Homme épris de liberté, il ne supportait pas qu’on conteste le droit des Français qui y étaient nés d’y vivre au même titre que les autochtones. Homme de gauche, il comprenait la révolte des Arabes contre les injustices des colonisateurs, en même temps qu’il redoutait les intransigeances des révolutionnaires qu’il savait pouvoir mener au totalitarisme (ce en quoi il avait raison, l’histoire de l’Algérie depuis son indépendance en ayant apporté la preuve).
C’est ça l’énigme Camus. Plusieurs n’ont pas compris qu’il ne se soit pas joint au combat pour l’indépendance dans les années 1950. Et l’énigme perdurera car Albert Camus est mort dans un accident de voiture en 1960, soit deux ans avant l’Indépendance de l’Algérie. On ne saura donc jamais comment il aurait réagi à cet événement historique. Toutefois, il peut encore nous accompagner sur les plans moral, politique et philosophique, alors que nous assistons à d’intenses confrontations partout dans le monde.
Le mérite du spectacle concocté par Jean-Marie Papapietro (lui-même né en Algérie) tient dans sa capacité à garder le spectateur toujours en alerte devant les arguments qui fusent, tantôt pour défendre la révolte armée comme seul moyen de mettre fin à l’exploitation et la misère des uns, tantôt pour soutenir le rêve d’un pays où cohabiteraient en harmonie des peuples réunis sur une même terre par les aléas de l’histoire (entendons le plus souvent par la volonté de puissances colonisatrices, mais dont les « petits » font les frais).
On ne peut s’empêcher de penser à d’autres conflits, en particulier celui qui oppose Israéliens et Palestiniens, devant lesquels on se désespère de jamais voir une solution. En fait, on se retrouve devant des situations parfaitement tragiques. Chacun étant persuadé de ses droits. Chacun ayant souffert, mais chacun ayant fait souffrir. Tous ont une responsabilité. Mais comme chacun est mu par l’esprit de vengeance, personne ne semble pouvoir mettre fin au cercle vicieux de la guerre.

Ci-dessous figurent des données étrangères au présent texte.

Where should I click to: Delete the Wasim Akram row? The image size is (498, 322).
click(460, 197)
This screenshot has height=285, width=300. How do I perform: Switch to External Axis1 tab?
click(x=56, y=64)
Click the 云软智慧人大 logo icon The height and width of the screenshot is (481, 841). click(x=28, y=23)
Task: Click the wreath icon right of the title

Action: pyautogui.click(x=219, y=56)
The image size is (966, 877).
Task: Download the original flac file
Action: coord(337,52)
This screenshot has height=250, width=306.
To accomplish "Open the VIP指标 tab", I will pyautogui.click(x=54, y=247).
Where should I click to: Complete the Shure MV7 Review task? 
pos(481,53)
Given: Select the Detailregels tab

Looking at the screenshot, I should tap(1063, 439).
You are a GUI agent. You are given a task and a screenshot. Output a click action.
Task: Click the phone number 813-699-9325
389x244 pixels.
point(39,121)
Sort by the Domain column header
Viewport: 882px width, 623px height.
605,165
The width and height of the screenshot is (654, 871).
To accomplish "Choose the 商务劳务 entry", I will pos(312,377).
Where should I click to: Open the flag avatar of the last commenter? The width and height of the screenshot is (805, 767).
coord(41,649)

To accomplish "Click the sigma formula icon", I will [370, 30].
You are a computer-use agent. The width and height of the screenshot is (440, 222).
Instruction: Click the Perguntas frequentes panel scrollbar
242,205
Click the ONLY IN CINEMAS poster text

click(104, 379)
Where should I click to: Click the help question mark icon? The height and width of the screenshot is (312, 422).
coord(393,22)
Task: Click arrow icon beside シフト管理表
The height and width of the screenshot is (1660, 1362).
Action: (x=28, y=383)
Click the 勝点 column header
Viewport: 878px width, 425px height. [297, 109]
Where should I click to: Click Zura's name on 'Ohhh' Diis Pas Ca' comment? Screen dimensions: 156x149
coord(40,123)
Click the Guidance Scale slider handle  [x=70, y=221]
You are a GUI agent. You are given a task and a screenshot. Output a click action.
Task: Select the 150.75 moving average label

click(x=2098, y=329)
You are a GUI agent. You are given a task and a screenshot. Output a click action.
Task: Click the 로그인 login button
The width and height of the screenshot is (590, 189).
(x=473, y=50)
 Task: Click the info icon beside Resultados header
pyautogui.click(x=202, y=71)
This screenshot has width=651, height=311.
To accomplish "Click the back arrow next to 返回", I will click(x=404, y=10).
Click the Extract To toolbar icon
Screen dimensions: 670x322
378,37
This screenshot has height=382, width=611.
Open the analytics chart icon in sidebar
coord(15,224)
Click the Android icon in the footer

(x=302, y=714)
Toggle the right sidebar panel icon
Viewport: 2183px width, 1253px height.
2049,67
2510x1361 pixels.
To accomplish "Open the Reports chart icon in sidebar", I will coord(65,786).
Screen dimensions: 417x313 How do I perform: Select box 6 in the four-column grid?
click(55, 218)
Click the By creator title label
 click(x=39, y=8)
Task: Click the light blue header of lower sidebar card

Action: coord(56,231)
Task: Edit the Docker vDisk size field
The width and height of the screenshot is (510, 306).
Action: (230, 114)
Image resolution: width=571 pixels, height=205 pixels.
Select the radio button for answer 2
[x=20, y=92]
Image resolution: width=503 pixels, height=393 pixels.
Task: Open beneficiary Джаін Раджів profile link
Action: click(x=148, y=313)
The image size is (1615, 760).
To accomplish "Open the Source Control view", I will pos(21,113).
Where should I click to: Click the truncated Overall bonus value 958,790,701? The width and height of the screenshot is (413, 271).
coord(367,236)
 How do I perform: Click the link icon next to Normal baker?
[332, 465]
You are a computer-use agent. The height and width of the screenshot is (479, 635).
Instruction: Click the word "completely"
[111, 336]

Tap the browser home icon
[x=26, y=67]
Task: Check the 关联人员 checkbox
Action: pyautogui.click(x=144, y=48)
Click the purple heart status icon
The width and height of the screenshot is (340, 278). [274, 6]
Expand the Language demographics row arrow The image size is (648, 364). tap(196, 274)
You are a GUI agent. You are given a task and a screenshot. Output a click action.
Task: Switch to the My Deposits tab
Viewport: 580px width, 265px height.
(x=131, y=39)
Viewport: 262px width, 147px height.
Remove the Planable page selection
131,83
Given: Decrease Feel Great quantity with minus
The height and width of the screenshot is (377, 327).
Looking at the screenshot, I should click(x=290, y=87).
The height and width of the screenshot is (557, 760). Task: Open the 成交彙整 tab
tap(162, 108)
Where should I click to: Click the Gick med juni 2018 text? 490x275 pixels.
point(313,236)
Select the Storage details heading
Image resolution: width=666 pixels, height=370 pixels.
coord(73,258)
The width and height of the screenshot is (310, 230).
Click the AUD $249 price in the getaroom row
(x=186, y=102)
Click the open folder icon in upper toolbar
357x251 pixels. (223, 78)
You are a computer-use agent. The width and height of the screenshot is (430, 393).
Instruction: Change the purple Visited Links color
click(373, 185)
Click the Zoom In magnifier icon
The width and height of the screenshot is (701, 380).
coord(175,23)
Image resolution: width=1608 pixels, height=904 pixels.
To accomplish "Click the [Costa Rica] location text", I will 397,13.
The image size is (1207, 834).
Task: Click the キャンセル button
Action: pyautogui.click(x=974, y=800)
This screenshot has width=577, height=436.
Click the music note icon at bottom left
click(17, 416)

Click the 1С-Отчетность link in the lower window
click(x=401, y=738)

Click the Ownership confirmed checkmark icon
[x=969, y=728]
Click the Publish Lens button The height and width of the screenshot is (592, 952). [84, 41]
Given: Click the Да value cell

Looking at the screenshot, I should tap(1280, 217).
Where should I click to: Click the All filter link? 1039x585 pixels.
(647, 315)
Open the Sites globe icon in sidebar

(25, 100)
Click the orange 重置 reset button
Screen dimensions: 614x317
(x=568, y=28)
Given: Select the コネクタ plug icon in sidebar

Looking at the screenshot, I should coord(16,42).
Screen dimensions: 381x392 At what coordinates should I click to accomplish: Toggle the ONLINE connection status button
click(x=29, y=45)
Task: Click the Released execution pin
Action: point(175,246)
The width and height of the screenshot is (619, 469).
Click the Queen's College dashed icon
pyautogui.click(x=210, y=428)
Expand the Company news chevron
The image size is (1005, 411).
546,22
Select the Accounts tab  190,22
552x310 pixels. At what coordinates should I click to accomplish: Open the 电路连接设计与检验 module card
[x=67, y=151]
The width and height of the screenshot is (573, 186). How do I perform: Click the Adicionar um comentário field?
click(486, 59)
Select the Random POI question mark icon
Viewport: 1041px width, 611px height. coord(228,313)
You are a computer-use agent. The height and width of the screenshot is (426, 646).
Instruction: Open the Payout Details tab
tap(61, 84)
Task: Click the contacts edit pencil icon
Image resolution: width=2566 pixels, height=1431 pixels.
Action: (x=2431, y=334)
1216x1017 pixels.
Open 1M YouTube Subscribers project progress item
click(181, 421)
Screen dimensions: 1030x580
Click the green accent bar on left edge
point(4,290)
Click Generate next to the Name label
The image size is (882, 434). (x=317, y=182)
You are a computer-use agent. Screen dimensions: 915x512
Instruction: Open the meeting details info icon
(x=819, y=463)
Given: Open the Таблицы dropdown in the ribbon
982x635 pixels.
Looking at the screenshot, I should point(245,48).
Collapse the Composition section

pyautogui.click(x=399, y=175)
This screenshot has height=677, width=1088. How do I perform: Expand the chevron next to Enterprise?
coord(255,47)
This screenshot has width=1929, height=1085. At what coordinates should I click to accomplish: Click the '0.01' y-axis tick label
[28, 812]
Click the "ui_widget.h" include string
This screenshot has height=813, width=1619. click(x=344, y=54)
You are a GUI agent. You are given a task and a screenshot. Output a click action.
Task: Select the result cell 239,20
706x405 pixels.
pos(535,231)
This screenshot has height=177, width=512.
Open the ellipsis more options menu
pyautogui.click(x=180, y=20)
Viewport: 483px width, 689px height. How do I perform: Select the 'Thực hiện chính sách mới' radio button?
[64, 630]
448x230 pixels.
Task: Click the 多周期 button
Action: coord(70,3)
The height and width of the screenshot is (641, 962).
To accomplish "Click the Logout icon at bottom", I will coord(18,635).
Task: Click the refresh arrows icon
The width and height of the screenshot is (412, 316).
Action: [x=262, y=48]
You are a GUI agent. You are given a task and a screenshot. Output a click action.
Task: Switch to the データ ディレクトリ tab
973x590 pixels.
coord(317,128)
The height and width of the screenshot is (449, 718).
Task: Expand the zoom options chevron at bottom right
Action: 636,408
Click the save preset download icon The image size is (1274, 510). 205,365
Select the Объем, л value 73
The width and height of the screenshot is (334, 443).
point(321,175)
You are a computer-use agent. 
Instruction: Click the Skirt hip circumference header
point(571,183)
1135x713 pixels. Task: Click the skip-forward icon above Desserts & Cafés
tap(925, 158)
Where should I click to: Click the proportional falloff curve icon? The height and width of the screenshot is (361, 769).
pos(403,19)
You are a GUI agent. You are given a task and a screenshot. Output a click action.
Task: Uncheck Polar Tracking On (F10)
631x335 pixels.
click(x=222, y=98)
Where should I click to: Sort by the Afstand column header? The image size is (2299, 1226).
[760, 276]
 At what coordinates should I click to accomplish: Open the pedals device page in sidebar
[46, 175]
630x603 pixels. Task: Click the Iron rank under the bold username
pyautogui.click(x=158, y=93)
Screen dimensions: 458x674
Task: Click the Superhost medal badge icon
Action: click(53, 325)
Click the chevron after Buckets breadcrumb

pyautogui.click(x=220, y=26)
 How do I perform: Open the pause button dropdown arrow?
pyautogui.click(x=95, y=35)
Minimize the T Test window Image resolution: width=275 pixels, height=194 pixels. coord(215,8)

Le spectateur ressent bien ces tiraillements. Et doit garder l’esprit critique. C’est la force de ce spectacle engagé. Pour mettre en scène ces questions d’une brûlante actualité, Jean-Marie Papapietro a imaginé des acteurs réunis autour d’un projet de spectacle sur Camus. On aura donc droit à des échanges censés éclairer leur démarche, au visionnement de documents d’archives, à des discussions où l’on argumente à coups de citations puisées dans l’œuvre de l’écrivain, et à des répétitions de scènes — dont une, bien choisie, extraite des Justes qui pose clairement le dilemme du révolutionnaire qui, se voyant en « justicier », refuse de se retrouver « assassin ».
Malgré un début un peu poussif (c’est la difficulté du genre, il faut bien donner des informations au spectateur), le spectacle prend son rythme au fil des récits et des scènes pour aboutir à la reconstitution, réussie, d’une conférence de presse à la suite de la remise du Prix Nobel à Albert Camus en 1957. Finalement, ce spectacle entraine le public là où il se doit, dans la réflexion. Le pire ennemi étant le dogmatisme.
Laissons le mot de la fin à Camus : « Aucune cause ne mérite la mort d’innocents. »
L’Énigme Camus : une passion algérienne
Texte et mise en scène de Jean-Marie Papapietro. Une production du Théâtre de Fortune. À la salle Fred-Barry jusqu’au 29 novembre 2014.